Le test

Fanny Finet


« Alors ça donne quoi ce test Christine ? Ça fait 20 minutes que t'es enfermée là-dedans. Il faut moins de temps, quand même, pour quelques gouttes de pipi ? »

« Arrête, c'est pas drôle, le test est positif. Il y a le trait comme sur le modèle, je le vois ! Je suis enceinte »

« Mais, tu es sure ? Ouvre-moi la porte, que je vérifie aussi ! » Christine entrouvre la porte de la salle de bains. Malgré sa stature imposante, elle paraît plus fragile qu'une enfant. Thierry ne remarque rien, il se jette sur le test.

« Ah oui, c'est ça ! dit-il en claquant sa main droite contre la cuisse. Quelle poisse quand même. A 40 ans passés, on a l'air bête. Pire que deux adolescents qui se découvrent. Mais comment c'est possible ? »

« Je ne sais pas moi, c'est peut être dû à ce changement de pilule.»

« Ah ! » crie Thierry dans un souffle de victoire puérile, « ce n'est pas de ma faute, alors ! »

Pour toute réponse, Christine lui claque la porte de la salle de bains au nez.

«  Ne le prends pas comme ça, ma puce, excuse-moi, c'est pas drôle. Je suis désolé. Mais c'est juste que je trouve ça con. Franchement, on est un peu en décalage, tu ne trouves pas ? »

« en décalage avec quoi ?» répond Christine dans un souffle court pour masquer son émotion.

« Bin en décalage, en décalage avec le temps, quoi ! Tu as 42 ans, j'en ai 45....C'est pas maintenant qu'on va faire des enfants ! Enfin, au moins, on a pas le souci de savoir comment payer pour cet avortement et puis on est majeurs, ça facilite les choses, hein ? »

Le mot est lâché. Avortement. Christine, recroquevillée sur les toilettes, frissonne.

« Ne sois pas en colère ma chérie, je ne supporte pas de te savoir énervée. Ça me rend triste. Je te fais la promesse que tout cela va très vite s'arranger. On va contacter Mériol, le rendez-vous sera pris dans les jours à venir, fais-moi confiance »

Dans un long soupir, Christine écrase une larme sur sa joue. Elle se ressaisit, se frictionne le visage avec les mains, inspire longuement et ouvre la porte d'un geste ample.

« Tu as raison, on n'est plus des enfants... C'est comme Mado, plus grosse qu'une baudruche sur le point d'éclater.

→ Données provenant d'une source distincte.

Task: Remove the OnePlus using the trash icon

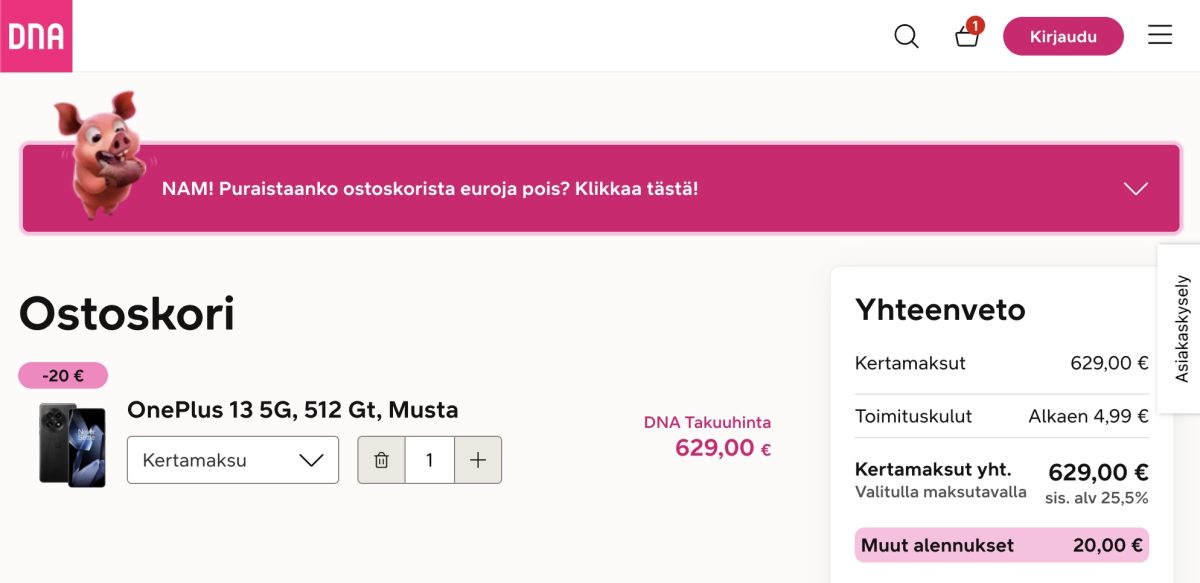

Dans 15 jours, elle accouche. A 43 ans en plus. Et Michel ! Sacré Michel, on dirait un gamin. Il ne parle que de ça. A le voir si gris, engoncé dans son costume élimé d'aide comptable, j'aurais jamais pensé, qu'il puisse s'enthousiasmer pour quoi que ce soit »

« Que veux-tu Christine, ces gens sont des originaux, des hurluberlus. Ils ne réfléchissent pas. Ils ont un enfant, clac, comme ça ! »

« Oui, clac comme ça. »

Alors que nous, nous sommes des gens censés, Christine, intelligents, prévoyants.

« Oui, prévoyants »

Tout en discutant, elle se dirige vers la chambre à coucher. Il parle du crédit de la maison qu'ils n'ont pas fini de payer. Elle ne l'écoute plus. Elle repense à leur rencontre, vingt ans auparavant. Tout cela lui semble si lointain. Elle était au beaux arts, il travaillait dans les assurances. Un homme sur de lui, prêt à prendre des décisions pour deux. J'ai glissé sur ma vie, juste en surface, pense t-elle.

« Tu vois, Christine et Michel, ils ne pensent pas au réchauffement de la planète, aux ressources qui s'amoindrissent, au gaz de schiste qui contamine l'eau des nappes phréatiques.... Tu sais quoi Christine ? »

« Non. »

« Ce sont des gens égoïstes. Tellement égoïstes que ça m'énerve, tiens ! Des amis comme ça, ça vous claque entre les doigts pour un rien, tellement occupés à parfaire leur petit bonheur à tous les deux ! »

« Oui, leur petit bonheur. » Sur le visage de marbre de Christine, un sourcil se lève, ses yeux fixent le vide. Avec sa main droite, elle enroule et déroule nerveusement sa bague de mariage autour de l'annulaire. Elle ne dit plus rien.


Demain, elle prendra rendez-vous, trop occupée à parfaire son petit bonheur à lui.